* [Problem statement]
Please copy the lines below word for word, from the first one through the line containing "pyautogui.click(x=540, y=285)", both included.

****************

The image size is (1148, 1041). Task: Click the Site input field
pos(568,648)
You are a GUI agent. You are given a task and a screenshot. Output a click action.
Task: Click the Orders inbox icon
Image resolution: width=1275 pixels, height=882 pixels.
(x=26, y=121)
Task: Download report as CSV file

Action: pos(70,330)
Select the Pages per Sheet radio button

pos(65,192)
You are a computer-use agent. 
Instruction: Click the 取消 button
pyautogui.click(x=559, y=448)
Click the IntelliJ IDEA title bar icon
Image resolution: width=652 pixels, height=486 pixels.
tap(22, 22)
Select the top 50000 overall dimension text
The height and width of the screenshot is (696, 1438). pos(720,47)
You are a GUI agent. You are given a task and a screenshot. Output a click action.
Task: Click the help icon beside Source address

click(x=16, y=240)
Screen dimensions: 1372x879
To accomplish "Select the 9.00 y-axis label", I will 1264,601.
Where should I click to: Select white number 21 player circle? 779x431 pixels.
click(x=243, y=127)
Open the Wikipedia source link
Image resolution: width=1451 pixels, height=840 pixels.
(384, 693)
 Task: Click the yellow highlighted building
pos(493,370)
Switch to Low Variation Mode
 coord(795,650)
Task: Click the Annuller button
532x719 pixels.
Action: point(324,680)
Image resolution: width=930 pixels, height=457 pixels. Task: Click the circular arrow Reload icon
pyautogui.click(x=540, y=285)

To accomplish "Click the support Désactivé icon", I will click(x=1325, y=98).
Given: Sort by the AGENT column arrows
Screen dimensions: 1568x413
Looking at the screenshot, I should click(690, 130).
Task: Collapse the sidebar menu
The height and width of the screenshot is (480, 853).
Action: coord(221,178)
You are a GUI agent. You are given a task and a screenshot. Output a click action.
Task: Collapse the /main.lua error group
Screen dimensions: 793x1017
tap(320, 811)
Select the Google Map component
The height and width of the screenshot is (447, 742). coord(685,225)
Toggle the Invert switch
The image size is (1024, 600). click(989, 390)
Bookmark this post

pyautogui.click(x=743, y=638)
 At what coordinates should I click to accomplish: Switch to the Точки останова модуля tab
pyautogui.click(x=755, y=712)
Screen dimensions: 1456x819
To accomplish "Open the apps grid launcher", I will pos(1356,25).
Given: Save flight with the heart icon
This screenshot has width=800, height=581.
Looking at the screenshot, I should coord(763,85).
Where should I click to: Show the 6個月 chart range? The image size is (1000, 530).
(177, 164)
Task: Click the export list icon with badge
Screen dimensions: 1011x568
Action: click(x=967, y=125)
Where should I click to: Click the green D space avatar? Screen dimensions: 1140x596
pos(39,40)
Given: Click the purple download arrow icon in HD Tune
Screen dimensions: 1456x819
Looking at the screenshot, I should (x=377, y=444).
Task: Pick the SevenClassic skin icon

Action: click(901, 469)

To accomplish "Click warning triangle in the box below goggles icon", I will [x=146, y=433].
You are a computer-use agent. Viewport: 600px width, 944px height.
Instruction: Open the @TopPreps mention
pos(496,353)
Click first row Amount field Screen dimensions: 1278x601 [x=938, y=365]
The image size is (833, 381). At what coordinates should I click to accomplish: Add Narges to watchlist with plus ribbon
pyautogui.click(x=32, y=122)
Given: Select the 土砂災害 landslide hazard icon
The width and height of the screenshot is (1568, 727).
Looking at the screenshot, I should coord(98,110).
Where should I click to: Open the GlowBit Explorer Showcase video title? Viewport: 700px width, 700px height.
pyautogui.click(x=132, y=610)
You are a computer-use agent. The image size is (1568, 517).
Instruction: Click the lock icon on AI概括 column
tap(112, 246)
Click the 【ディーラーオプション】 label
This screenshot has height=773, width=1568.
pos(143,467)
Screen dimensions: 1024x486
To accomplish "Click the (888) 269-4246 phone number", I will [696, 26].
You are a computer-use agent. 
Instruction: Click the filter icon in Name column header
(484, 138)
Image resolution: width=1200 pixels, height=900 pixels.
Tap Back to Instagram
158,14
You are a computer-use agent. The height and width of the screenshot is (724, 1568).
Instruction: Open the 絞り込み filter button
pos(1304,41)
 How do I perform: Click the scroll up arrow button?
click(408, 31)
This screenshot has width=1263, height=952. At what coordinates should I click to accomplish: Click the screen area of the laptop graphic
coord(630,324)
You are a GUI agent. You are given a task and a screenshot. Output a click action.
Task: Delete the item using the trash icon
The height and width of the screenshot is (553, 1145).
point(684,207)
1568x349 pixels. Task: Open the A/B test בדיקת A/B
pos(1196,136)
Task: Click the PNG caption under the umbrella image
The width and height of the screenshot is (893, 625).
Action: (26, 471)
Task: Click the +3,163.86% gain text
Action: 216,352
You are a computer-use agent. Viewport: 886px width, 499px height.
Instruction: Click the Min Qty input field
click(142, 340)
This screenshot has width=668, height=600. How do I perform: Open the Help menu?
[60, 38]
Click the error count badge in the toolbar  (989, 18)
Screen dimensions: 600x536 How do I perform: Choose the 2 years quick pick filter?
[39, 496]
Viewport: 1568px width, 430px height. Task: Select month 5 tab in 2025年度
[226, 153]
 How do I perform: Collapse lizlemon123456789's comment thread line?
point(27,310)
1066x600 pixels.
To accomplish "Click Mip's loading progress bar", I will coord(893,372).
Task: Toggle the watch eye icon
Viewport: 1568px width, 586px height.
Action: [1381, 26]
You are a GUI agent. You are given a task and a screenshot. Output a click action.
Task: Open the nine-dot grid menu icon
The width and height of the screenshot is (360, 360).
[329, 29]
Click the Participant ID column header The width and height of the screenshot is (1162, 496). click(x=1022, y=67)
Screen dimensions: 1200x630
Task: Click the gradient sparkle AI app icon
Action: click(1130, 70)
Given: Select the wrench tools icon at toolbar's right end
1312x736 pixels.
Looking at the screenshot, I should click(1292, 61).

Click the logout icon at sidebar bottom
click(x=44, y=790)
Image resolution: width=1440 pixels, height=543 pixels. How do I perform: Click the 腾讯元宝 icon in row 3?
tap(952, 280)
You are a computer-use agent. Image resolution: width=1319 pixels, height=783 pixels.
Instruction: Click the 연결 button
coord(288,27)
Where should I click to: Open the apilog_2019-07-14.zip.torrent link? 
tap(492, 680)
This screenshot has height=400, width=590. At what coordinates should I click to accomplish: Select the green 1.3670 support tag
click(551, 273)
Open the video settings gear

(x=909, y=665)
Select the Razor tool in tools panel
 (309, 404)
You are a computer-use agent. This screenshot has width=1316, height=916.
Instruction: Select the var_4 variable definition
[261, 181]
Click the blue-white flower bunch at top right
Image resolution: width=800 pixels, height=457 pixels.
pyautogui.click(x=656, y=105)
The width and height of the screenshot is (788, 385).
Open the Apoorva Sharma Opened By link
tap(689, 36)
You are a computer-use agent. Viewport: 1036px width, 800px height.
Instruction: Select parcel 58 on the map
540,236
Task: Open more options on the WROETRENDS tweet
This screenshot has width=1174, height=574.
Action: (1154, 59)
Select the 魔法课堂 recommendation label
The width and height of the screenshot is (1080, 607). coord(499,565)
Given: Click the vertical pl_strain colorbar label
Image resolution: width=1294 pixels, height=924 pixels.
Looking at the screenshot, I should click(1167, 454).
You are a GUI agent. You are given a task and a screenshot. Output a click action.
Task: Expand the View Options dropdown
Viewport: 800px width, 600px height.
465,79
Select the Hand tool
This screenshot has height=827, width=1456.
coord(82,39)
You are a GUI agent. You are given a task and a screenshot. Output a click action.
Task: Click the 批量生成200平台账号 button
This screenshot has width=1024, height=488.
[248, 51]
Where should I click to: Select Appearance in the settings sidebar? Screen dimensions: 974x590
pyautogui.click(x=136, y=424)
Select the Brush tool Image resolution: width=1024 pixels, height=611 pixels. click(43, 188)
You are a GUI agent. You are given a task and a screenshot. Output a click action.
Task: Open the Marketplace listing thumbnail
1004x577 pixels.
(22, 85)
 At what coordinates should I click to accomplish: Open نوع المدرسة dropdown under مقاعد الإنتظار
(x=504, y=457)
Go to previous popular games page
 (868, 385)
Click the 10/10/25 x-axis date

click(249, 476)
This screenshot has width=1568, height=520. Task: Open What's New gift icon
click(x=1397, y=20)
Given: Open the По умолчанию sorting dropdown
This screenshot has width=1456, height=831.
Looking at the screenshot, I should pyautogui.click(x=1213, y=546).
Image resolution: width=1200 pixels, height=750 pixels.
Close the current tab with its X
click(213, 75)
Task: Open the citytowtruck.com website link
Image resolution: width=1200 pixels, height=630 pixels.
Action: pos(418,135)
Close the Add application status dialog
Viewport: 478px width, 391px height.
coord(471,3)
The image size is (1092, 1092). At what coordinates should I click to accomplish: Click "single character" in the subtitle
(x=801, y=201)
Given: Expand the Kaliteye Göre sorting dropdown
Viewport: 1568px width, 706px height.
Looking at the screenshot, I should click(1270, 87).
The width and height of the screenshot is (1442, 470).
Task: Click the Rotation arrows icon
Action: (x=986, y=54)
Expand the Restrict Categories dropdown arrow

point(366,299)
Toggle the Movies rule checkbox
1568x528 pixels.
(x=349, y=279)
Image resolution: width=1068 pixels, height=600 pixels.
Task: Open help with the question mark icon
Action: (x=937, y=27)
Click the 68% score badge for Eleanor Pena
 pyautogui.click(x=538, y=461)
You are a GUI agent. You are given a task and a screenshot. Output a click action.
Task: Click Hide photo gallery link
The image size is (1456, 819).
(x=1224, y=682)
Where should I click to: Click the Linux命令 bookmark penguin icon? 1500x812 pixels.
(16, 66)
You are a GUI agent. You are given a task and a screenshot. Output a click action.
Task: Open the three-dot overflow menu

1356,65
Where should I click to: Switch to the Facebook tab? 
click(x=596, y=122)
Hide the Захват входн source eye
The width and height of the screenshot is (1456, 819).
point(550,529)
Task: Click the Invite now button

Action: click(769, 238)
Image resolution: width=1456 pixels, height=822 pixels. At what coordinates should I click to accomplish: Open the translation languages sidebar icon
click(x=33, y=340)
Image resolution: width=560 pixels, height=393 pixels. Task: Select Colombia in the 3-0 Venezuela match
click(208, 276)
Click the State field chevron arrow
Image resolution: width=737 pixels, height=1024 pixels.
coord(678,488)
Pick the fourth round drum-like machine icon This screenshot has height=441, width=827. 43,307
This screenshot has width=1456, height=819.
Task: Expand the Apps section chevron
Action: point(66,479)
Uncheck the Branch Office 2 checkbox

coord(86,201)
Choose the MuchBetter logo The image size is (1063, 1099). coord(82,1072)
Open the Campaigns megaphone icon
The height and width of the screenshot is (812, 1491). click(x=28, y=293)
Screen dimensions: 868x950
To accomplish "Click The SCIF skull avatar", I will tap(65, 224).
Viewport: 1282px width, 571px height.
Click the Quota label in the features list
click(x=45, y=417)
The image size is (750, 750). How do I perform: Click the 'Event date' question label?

****************

* [Exercise solution]
The image size is (1148, 1041). Task: Click the Site input field
pos(568,648)
You are a GUI agent. You are given a task and a screenshot. Output a click action.
Task: Click the Orders inbox icon
Image resolution: width=1275 pixels, height=882 pixels.
(x=26, y=121)
Task: Download report as CSV file

Action: pos(70,330)
Select the Pages per Sheet radio button

pos(65,192)
You are a computer-use agent. 
Instruction: Click the 取消 button
pyautogui.click(x=559, y=448)
Click the IntelliJ IDEA title bar icon
Image resolution: width=652 pixels, height=486 pixels.
tap(22, 22)
Select the top 50000 overall dimension text
The height and width of the screenshot is (696, 1438). pos(720,47)
You are a GUI agent. You are given a task and a screenshot. Output a click action.
Task: Click the help icon beside Source address

click(x=16, y=240)
Screen dimensions: 1372x879
To accomplish "Select the 9.00 y-axis label", I will 1264,601.
Where should I click to: Select white number 21 player circle? 779x431 pixels.
click(x=243, y=127)
Open the Wikipedia source link
Image resolution: width=1451 pixels, height=840 pixels.
(384, 693)
 Task: Click the yellow highlighted building
pos(493,370)
Switch to Low Variation Mode
 coord(795,650)
Task: Click the Annuller button
532x719 pixels.
Action: point(324,680)
Image resolution: width=930 pixels, height=457 pixels. Task: Click the circular arrow Reload icon
pyautogui.click(x=540, y=285)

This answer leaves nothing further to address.